I wish your mama's mouth was bigger. Maybe she would have swallowed your a$$. But No... now we gotta deal with you.


----------



## HackWork (Oct 2, 2009)

travis theory said:


> this is the internet... who is a "new guy?"
> THINK!
> Do you REALLY think that someone using an antiquated form of site like this PHP, is a "new guy!?"
> 
> ...





travis theory said:


> I wish your mama's mouth was bigger. Maybe she would have swallowed your a$$. But No... now we gotta deal with you.


You do realize how pretty much everything you have posted in the silly threads you have made has been total hypocrisy, right? 

In one post you complain about people politicizing things, in the next post you blame republicans for workers not getting lunch breaks. In one post you complain about "AOL era behavior", in the net post you speak negatively about someone's mother. 

Like I said, your trolling is extremely weak and unentertaining. Do better.


----------



## 99cents (Aug 20, 2012)

travis theory said:


> he uses compression connectors.
> I feel I should just use threaded pipe.
> I used to cut the screw off, in a set screw environment, and make that "work" with the hole. but that means altering the hole too. Sometimes the wall isnt the best to withstand too much heavy drilling, but can take an anchor. So you know what I mean? its harder on the surface, and soft and crappy inside? almost like adobe?
> 
> I feel I should get a threaded pipe. thanks


Make a nipple out of EMT and two connectors. Make it a little short so you get a tight sandwich between the two boxes. Fasten the boxes to the brick with adhesive like PL.

You’re welcome.


----------



## HackWork (Oct 2, 2009)

HertzHound said:


> Drill new holes in the back of the 4" sq away from the center?* Knock out a few knockouts and anchor through them using fender washers?* Use a 4-11/16" box? Use a set screw connector and try not to over drill the hole, just make a notch for the set screw. After tightening the set screw down on the conduit, cut off the set screw? Use an "LB" on the inside, and pipe over a foot to your 4" sq.?


I don't like using KO's with fender washers if I could avoid it. If the fastener loosens even slightly, then you will have 3/4" of play, the entire box will be loose.

There is always plenty of meat in the box to drill a couple 1/4" holes in the corners.


----------



## splatz (May 23, 2015)

HackWork said:


> I don't like using KO's with fender washers if I could avoid it. If the fastener loosens even slightly, then you will have 3/4" of play, the entire box will be loose.
> 
> There is always plenty of meat in the box to drill a couple 1/4" holes in the corners.


I would use a fender washer (needs to be bigger than the KO if you drill your hole in a KO, so that pulling on the box can't pull out the KO. But I can't see why you wouldn't just drill a solid spot for your screw.


----------



## HackWork (Oct 2, 2009)

Yes.

I have popped KO's and used fender washers to mount stuff, but I can't think of the exact reason why. I think it might have been because I didn't have a drill or 1/4" bit available at that moment to make my own holes.

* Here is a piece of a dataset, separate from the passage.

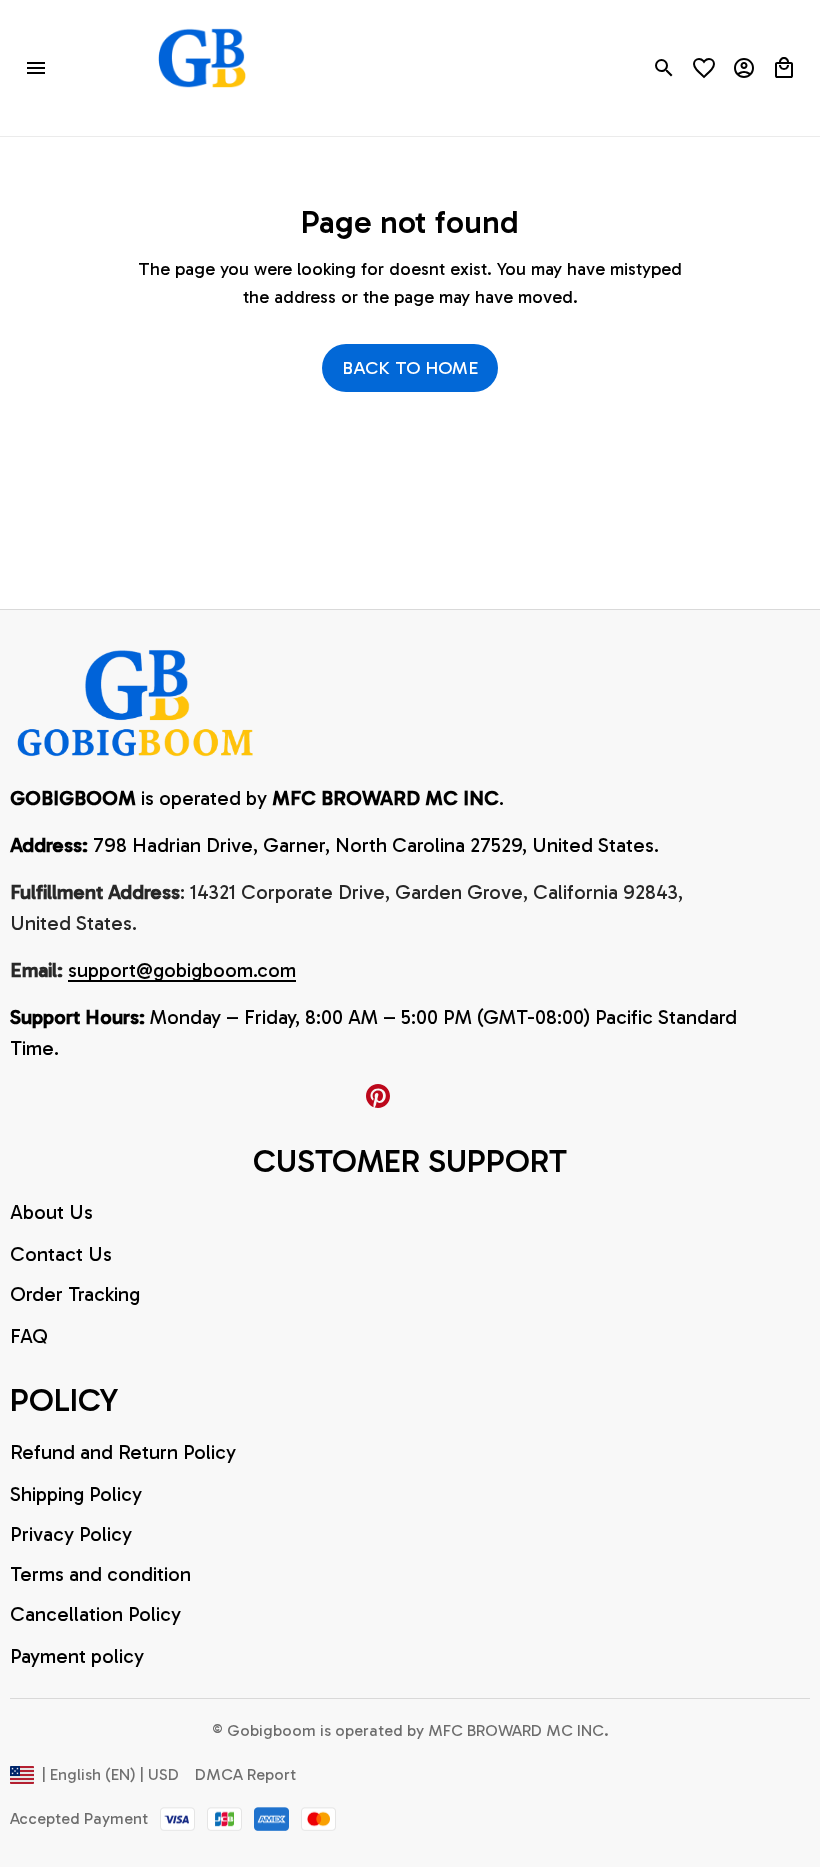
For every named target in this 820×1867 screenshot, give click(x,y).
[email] (182, 970)
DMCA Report (245, 1774)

Now I always have my impact gun and tips/bits with me so I can pop a 1/4" bit with hex shank right into the impact gun and drill a hole in seconds. That's why I don't hammer out those little screw hole KOs in FS boxes, it's easier to just drill new ones.


----------



## 99cents (Aug 20, 2012)

HackWork said:


> Yes.
> 
> I have popped KO's and used fender washers to mount stuff, but I can't think of the exact reason why. I think it might have been because I didn't have a drill or 1/4" bit available at that moment to make my own holes.
> 
> Now I always have my impact gun and tips/bits with me so I can pop a 1/4" bit with hex shank right into the impact gun and drill a hole in seconds. That's why I don't hammer out those little screw hole KOs in FS boxes, it's easier to just drill new ones.


I seriously can’t figure out how you efficiently swap out various bits throughout your work day, Hack. I’m not trying to be funny here. I leave a red Robertson bit in my impact driver since that’s what I use 90% of the time. On the odd occasion when I need a Phillips or flat, I just pull out a hand driver.

For drilling, I use a drill. It’s easier to swap tools rather than bits for me.

How do you do it?

Steel stud work is the worst since you have a combination of Phillips and Robertson bits in your pouch and constantly changing bits. Those combination bits are pathetic and double headed ones are impossible to find.


----------



## CoolWill (Jan 5, 2019)

HackWork said:


> You do realize how pretty much everything you have posted in the silly threads you have made has been total hypocrisy, right?
> 
> In one post you complain about people politicizing things, in the next post you blame republicans for workers not getting lunch breaks. In one post you complain about "AOL era behavior", in the net post you speak negatively about someone's mother.
> 
> Like I said, your trolling is extremely weak and unentertaining. Do better.


He's accumulating a list of names of people who aren't in lockstep with him for the coming Bolshevik Revolution.


----------



## Kevin (Feb 14, 2017)

99cents said:


> Make a nipple out of EMT and two connectors. Make it a little short so you get a tight sandwich between the two boxes. Fasten the boxes to the brick with adhesive like PL.
> 
> 
> 
> You’re welcome.


This is the way to do it. This is what PL is used for.


----------



## HackWork (Oct 2, 2009)

99cents said:


> I seriously can’t figure out how you efficiently swap out various bits throughout your work day, Hack. I’m not trying to be funny here. I leave a red Robertson bit in my impact driver since that’s what I use 90% of the time. On the odd occasion when I need a Phillips or flat, I just pull out a hand driver.
> 
> For drilling, I use a drill. It’s easier to swap tools rather than bits for me.
> 
> ...


My father was a carpenter and when we would build stuff, like subwoofer boxes for example, we would have 2-3 drills/screwguns setup so we could just grab the one we needed with the specific bit/tip. That worked because we were working at a stationary bench.

When doing electrical work, you are all over the place. Carrying in 2 drills and then having to carry them around all day seems like a lot more work. Needing the second bit and having to go to the other side of the room to get the second drill that the bit is in.

It takes a second to pull out the tip from my impact gun and put a new one in.

I always have this little case with me in my service tray (which I always have right next to me). Whatever bits I will be using, I take out of the case and put on the magnet on the top so I can grab it easily.


----------



## CoolWill (Jan 5, 2019)

HackWork said:


> My father was a carpenter and when we would build stuff, like subwoofer boxes for example, we would have 2-3 drills/screwguns setup so we could just grab the one we needed with the specific bit/tip. That worked because we were working at a stationary bench.
> 
> When doing electrical work, you are all over the place. Carrying in 2 drills and then having to carry them around all day seems like a lot more work. Needing the second bit and having to go to the other side of the room to get the second drill that the bit is in.
> 
> ...


So would you say you just put the tip in?


----------



## HackWork (Oct 2, 2009)

CoolWill said:


> So would you say you just put the tip in?


Well, it depends. In some situations I only use the 1 inchers, so I just put the tip in. But other times when I use the longer ones, I put the entire shaft in.


----------



## CoolWill (Jan 5, 2019)

HackWork said:


> Well, it depends. In some situations I only use the 1 inchers, so I just put the tip in. But other times when I use the longer ones, I put the entire shaft in.


How long are those black shafts in the pic?


----------